A road trip for a home game is an unusual concept. In the Serie A, Cagliari supporters travelled 1000km across land and sea to see their team play home games in Trieste while problems with the Cagliari stadium were sorted out.
Obscure American troubadour Bruce Springsteen was playing at Melbourne Victory’s home ground, so Victory had to decamp to Kardinia Park in Geelong, in theory an hour down the coast, for the Asian Champions League qualifier against Muangthong United.
The Princes Freeway between Melbourne and Geelong is still known locally by its full title, “Roadworks on the Princes Freeway”. The train seemed like a good option.
A mulleted man who had flown from Perth for the game regaled the carriage with talk of a multi-division league. “Then you could have promotion and demotion,” he said. “You mean relegation?” asked one of the captive audience. Alas, there was no further discussion on which of the two synonyms is more appropriate. (A demotion dogfight does have a certain alliterative quality to it.)
Let’s get to the scandal: the food at Kardinia Park. I took the earlier train so that I could dine at a cafe supposedly famous for its hamburgers and milkshakes. After five minutes in the queue observing the gormless teenager manning the griddle, I worked out that my food would arrive moments before kickoff.
So it was that I set off, back across the grassy car park, to sample the cuisine of Kardinia Park (as Simonds Stadium will remain known to us who can never remember which company paid for the naming rights).
This is what was on offer:
So I went to the food outlet on the wing. Famine reigned there as well.

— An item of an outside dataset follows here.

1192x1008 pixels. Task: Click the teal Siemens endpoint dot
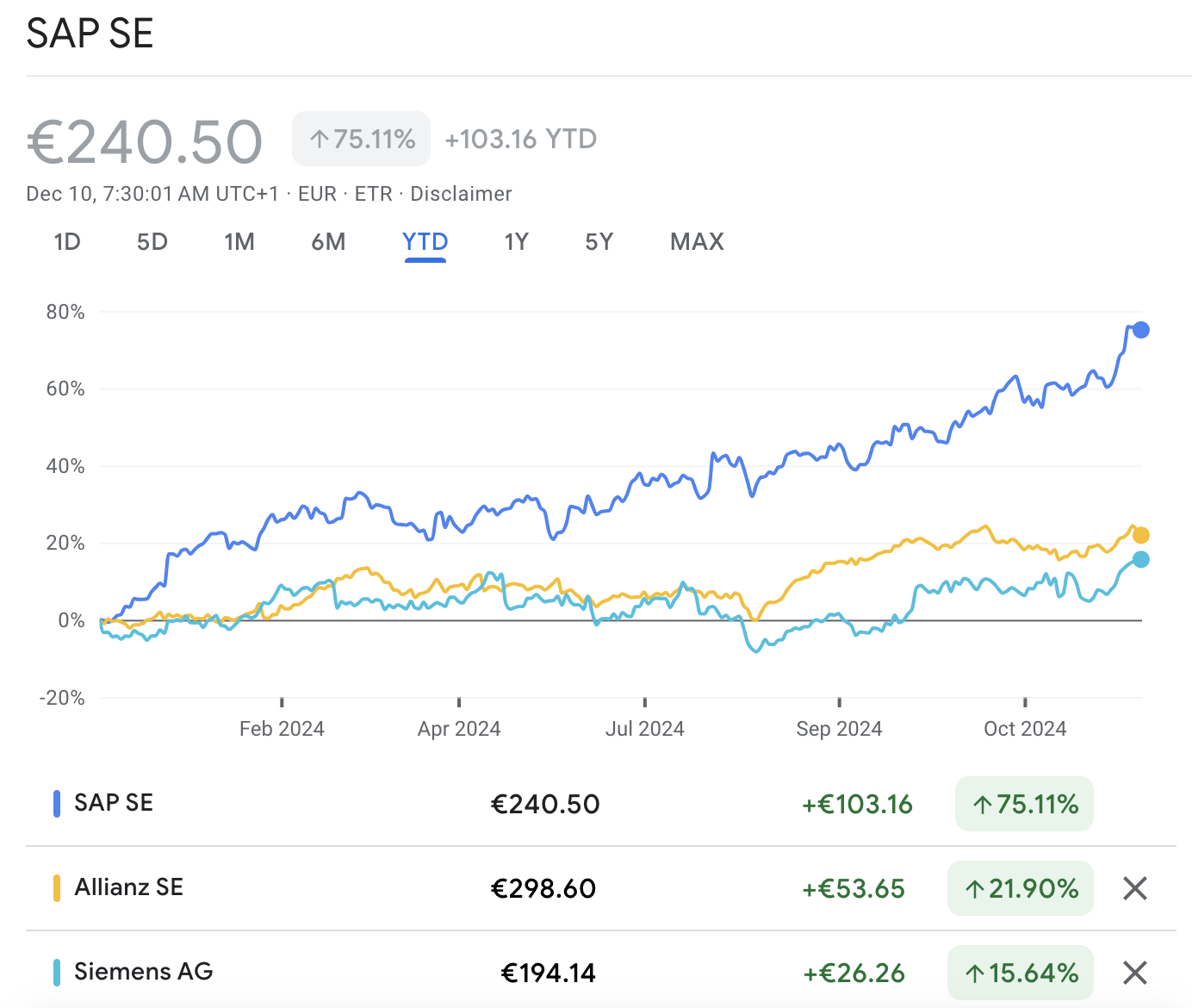1140,560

I was regretting not packing an emergency supply of Cherry Ripes.
I bustled to the city end of the ground, fighting a growing sense of panic. There, just inside the gates, was a food van selling a range of burgers and fried food. I purchased an edible beef burger (including a slice of cheese and something green) and chips, a far cry from the gourmet burger with the lot and milkshake that had occupied my thoughts for the entire train trip to Geelong.
A champion must put disappointment behind them, or at the very least write a mildly-interesting blog piece about it. And so, swallowing the last of the chips – which were passable, by the way – I headed up the stairs to the Gary Ablett Terrace.

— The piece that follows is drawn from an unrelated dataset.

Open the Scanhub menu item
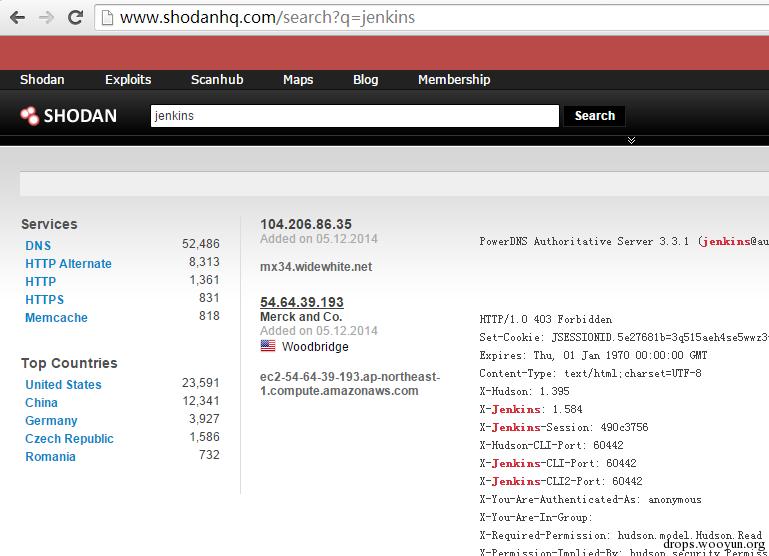Viewport: 769px width, 556px height. (217, 79)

It was odd seeing a rectangle marked out on the oval playing surface. There were certainly many less redheads mooching about than on the damp winter afternoons that I’d spent standing in the outer years ago. Modern stands have replaced wooden constructions. And the scoreboard – what happened to the hand-operated scoreboard? An empty hole marks the spot, with a fancy new screen erected in a forward pocket. Or back pocket, depending on your perspective.
Ground stewards twitched when there was a roar from outside the stadium. The 6pm train from
Spencer Street Southern Cross had arrived, more or less on time, and with it a trainload of singing supporters.

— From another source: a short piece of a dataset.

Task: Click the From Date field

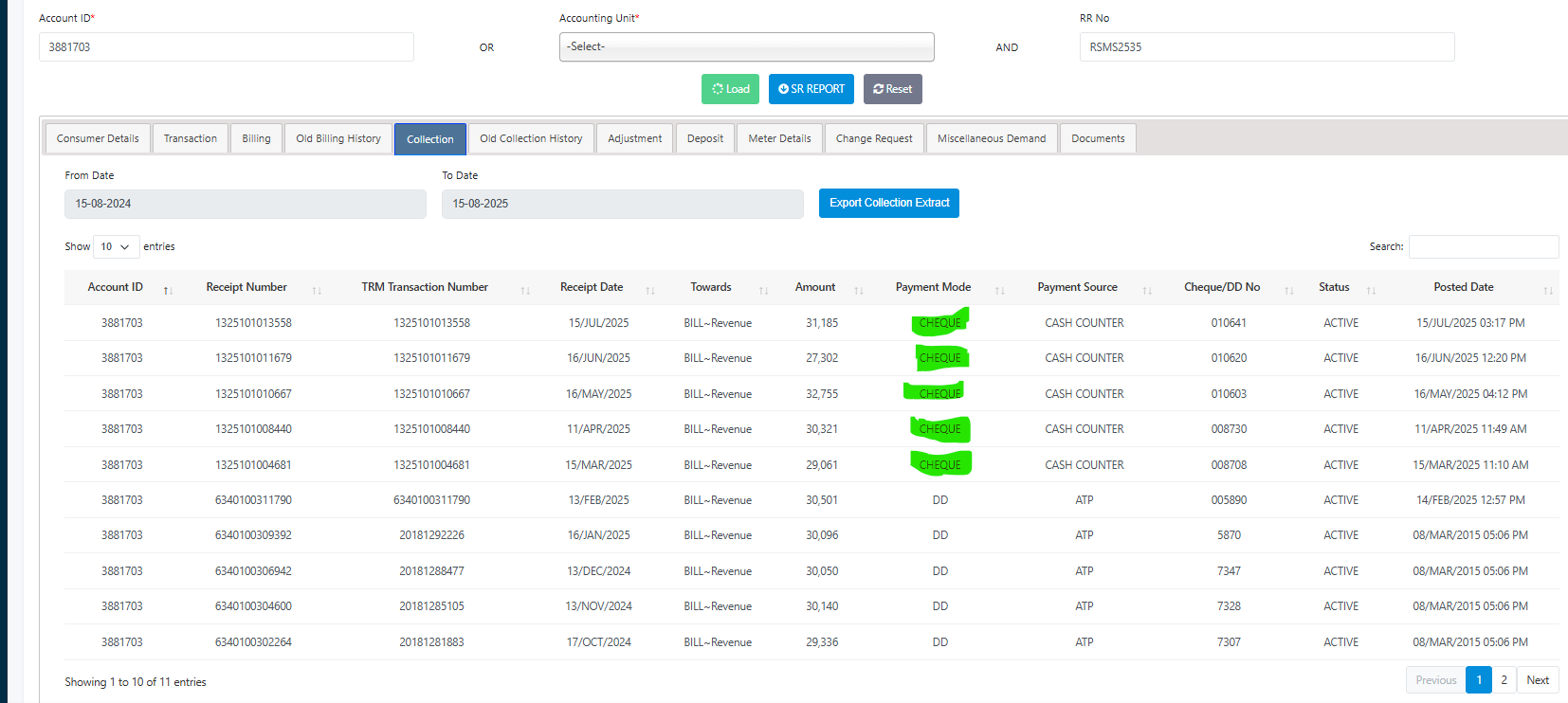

The column of fans – home and away intermingled – was escorted by six mounted police who seemed happy just to get out of the office.
After the ground announcer had mangled almost every player’s name, the game started.
And what a game, featuring moments of farce and great skill.
During the second half two banners were displayed at the city end – “More club less franchise” and “Robson out!” – both written in English, using the modern Latin alphabet. How boring. The crowd took the banners down of their own accord.
One North Terrace regular said after the game that there were no issues at all with police or security the whole night. It was a pseudo-away game and the travelling home support had a ball.
Melbourne Victory won, scoring two second half goals after conceding a ludicrous first half goal direct from a corner.
A frenetic final few minutes saw a headbutt, a red card and a pantomime villain-type sarcastically applaud the booing crowd as he was marched off the pitch.
At South Geelong station, the PA crackled into life: “The next train to arrive will be the 10pm soccer special.”
A voice yelled out, “It’s not soccer, it’s football!”
Station staff sensibly ignored this hair-splitting, and the train did arrive, well, once the driver had been woken from his little nap.